## Task statement
Copy the data below verbatim, beginning with the line that contains "The image size is (741, 395)." and ending after the line that contains "click(177, 67)".

— start Data supplied —

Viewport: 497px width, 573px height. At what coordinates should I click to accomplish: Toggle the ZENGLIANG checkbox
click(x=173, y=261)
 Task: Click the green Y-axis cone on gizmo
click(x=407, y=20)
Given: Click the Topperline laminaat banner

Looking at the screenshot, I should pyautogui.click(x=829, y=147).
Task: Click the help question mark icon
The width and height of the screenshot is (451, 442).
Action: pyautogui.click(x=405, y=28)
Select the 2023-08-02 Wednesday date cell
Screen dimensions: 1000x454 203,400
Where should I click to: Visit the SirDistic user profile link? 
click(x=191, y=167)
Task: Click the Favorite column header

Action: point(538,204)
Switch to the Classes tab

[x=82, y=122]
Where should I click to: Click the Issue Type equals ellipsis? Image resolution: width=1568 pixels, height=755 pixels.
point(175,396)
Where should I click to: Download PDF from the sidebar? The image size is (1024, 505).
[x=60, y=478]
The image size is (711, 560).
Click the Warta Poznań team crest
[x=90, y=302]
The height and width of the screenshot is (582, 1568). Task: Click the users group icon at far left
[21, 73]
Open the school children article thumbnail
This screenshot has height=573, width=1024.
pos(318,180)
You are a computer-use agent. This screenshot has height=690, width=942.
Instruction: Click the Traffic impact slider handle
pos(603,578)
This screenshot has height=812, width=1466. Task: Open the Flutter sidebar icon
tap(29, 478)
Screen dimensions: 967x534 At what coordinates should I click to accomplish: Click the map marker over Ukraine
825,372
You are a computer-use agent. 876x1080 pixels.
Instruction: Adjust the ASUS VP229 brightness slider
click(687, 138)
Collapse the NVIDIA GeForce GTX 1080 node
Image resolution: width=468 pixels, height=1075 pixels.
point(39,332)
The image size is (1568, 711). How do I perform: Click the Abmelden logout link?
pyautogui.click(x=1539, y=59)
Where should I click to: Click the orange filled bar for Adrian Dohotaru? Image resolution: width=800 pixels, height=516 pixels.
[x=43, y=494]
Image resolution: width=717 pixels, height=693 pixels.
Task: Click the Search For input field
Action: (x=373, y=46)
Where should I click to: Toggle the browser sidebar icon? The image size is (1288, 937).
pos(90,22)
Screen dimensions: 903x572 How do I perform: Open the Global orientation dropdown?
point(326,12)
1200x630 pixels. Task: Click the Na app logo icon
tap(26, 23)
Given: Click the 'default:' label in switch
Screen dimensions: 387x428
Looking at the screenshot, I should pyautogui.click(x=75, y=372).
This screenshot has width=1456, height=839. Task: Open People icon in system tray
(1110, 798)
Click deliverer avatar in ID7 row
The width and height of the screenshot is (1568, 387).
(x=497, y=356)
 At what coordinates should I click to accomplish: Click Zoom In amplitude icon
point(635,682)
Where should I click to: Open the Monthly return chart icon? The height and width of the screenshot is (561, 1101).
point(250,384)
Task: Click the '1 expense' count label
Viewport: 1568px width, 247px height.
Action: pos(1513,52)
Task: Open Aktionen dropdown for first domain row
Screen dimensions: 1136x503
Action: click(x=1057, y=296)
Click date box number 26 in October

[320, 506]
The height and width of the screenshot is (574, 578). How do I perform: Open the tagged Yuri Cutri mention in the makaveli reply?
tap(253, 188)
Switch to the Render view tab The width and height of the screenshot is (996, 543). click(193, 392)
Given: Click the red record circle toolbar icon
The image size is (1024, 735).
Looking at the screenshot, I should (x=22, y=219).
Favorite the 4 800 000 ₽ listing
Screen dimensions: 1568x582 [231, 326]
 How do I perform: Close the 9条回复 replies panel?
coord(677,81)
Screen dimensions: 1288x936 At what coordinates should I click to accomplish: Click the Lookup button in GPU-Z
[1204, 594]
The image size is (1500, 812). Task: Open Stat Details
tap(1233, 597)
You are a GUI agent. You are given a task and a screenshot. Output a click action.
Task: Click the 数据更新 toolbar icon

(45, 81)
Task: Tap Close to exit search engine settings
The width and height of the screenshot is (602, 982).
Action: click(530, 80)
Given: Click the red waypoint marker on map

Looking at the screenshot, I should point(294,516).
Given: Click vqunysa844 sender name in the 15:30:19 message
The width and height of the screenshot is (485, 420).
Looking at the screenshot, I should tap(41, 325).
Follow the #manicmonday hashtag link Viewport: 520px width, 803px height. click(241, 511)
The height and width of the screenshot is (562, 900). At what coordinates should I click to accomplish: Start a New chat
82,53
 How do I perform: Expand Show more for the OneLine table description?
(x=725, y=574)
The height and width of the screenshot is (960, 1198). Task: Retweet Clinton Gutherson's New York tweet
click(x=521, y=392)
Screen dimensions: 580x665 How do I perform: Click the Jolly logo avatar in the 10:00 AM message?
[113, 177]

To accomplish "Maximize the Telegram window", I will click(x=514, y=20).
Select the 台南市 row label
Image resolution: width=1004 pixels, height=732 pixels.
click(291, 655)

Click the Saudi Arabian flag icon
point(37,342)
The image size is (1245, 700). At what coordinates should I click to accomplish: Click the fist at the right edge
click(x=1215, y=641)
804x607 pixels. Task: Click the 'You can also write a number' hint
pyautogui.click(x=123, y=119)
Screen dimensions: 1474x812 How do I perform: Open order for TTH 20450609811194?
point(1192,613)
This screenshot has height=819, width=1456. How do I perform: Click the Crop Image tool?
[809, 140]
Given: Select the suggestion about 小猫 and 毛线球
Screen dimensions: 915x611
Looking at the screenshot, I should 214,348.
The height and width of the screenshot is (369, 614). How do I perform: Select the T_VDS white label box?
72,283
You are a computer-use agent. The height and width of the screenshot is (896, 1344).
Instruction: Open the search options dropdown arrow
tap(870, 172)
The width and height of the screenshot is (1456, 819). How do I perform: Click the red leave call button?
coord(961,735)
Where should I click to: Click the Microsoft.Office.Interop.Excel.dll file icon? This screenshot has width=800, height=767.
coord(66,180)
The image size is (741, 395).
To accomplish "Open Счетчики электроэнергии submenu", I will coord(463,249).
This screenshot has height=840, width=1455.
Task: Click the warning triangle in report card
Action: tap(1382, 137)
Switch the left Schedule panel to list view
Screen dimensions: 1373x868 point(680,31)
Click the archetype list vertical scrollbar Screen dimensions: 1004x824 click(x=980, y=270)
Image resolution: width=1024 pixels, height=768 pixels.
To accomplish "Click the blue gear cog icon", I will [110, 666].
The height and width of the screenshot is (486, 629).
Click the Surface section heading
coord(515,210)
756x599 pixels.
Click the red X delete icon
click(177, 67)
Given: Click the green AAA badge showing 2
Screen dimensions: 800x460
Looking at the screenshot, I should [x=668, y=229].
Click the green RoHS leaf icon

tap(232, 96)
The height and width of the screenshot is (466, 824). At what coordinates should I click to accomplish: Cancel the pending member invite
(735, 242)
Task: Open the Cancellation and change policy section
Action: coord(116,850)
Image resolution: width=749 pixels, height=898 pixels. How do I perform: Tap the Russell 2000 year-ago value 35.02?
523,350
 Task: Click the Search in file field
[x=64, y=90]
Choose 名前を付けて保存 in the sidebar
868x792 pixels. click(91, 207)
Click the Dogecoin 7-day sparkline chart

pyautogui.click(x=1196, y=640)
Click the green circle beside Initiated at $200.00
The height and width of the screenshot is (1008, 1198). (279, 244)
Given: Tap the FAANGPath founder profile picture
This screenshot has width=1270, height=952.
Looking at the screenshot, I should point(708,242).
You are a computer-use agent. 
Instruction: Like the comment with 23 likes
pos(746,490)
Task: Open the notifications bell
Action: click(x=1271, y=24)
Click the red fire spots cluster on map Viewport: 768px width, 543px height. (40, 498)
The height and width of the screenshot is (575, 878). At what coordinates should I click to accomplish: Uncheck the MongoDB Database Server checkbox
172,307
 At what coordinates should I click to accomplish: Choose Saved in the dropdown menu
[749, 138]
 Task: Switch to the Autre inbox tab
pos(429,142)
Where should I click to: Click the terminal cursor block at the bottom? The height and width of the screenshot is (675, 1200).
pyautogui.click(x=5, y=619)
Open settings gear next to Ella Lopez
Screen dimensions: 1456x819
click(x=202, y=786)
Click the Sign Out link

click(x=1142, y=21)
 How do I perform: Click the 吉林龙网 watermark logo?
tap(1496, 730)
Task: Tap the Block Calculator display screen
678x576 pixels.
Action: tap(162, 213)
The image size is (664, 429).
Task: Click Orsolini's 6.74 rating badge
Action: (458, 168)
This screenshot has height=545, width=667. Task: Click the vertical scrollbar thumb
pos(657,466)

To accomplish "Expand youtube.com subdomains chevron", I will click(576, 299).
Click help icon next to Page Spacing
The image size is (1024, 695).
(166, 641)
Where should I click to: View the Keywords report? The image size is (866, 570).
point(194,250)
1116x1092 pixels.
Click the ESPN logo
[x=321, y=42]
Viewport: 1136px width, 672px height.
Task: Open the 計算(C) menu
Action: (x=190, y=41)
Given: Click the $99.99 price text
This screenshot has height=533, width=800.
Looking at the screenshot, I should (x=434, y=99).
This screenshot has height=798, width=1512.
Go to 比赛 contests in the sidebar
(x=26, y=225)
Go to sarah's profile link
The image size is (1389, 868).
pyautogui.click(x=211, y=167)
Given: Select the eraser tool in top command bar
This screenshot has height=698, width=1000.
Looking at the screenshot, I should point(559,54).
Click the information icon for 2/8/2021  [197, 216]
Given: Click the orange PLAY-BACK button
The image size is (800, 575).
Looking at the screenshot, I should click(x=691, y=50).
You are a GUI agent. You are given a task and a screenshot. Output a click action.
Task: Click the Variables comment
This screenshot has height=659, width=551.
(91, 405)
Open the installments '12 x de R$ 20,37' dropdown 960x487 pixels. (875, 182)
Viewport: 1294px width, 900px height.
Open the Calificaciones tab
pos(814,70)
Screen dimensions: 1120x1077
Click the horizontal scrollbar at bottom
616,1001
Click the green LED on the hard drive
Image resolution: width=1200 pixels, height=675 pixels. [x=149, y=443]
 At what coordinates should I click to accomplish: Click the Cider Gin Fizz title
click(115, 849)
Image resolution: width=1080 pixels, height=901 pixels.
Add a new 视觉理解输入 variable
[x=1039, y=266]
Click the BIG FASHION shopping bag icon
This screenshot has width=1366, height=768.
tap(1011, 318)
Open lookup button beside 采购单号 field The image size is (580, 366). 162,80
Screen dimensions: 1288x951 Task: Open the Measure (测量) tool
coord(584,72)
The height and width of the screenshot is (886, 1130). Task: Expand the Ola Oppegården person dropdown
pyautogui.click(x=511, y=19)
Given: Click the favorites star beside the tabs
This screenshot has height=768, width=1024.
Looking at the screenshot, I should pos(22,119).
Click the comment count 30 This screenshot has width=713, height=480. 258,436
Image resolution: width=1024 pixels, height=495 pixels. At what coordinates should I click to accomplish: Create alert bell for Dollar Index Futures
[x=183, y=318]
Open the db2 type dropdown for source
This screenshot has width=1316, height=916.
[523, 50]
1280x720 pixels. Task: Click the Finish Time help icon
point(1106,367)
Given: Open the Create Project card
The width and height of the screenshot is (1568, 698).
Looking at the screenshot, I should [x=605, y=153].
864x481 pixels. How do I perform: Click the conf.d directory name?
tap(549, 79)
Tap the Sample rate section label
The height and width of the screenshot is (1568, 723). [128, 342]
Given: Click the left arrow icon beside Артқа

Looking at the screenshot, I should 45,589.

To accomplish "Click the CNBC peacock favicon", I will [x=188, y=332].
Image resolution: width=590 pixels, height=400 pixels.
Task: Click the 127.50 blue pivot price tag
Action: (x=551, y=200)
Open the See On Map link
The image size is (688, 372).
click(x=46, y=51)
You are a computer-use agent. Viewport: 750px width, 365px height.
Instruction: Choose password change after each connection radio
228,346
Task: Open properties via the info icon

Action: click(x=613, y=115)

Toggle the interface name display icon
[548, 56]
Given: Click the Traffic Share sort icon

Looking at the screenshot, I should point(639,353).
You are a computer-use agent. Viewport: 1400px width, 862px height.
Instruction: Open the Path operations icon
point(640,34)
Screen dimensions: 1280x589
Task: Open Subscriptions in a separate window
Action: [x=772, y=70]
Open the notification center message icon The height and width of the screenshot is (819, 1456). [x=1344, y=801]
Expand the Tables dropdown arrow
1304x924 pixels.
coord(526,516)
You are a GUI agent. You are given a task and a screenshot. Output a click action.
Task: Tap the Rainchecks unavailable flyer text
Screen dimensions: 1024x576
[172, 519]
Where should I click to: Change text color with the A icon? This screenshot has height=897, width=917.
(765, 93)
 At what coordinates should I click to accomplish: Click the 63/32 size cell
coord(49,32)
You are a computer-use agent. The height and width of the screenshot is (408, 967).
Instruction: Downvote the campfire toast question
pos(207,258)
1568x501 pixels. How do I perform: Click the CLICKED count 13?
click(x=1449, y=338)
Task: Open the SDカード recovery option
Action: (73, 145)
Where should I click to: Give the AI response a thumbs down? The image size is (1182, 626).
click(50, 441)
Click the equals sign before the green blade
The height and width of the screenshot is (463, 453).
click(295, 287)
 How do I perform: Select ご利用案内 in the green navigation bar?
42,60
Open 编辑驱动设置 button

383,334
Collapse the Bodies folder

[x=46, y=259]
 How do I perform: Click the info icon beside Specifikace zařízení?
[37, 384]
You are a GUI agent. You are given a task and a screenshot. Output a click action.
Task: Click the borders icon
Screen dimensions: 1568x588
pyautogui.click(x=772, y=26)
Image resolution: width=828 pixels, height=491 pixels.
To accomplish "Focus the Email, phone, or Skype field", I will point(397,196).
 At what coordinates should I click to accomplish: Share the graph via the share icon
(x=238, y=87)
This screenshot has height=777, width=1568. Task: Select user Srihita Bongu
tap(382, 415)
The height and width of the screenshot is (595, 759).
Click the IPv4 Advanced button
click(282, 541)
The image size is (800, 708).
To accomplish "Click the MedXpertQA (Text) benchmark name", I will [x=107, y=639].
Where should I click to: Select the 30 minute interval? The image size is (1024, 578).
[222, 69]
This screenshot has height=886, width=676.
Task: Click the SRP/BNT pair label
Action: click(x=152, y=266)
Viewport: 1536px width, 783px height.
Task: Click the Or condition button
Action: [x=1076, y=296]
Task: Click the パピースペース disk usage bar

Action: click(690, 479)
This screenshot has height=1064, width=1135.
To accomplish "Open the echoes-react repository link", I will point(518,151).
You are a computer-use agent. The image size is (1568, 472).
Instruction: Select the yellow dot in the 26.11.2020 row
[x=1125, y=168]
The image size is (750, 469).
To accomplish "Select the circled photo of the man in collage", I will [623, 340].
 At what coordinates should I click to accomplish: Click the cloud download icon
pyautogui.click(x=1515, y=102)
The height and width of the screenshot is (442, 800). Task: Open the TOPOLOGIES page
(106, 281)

— end Data supplied —

## Full response
The image size is (741, 395).
To accomplish "Open Счетчики электроэнергии submenu", I will coord(463,249).
This screenshot has height=840, width=1455.
Task: Click the warning triangle in report card
Action: tap(1382, 137)
Switch the left Schedule panel to list view
Screen dimensions: 1373x868 point(680,31)
Click the archetype list vertical scrollbar Screen dimensions: 1004x824 click(x=980, y=270)
Image resolution: width=1024 pixels, height=768 pixels.
To accomplish "Click the blue gear cog icon", I will [110, 666].
The height and width of the screenshot is (486, 629).
Click the Surface section heading
coord(515,210)
756x599 pixels.
Click the red X delete icon
click(177, 67)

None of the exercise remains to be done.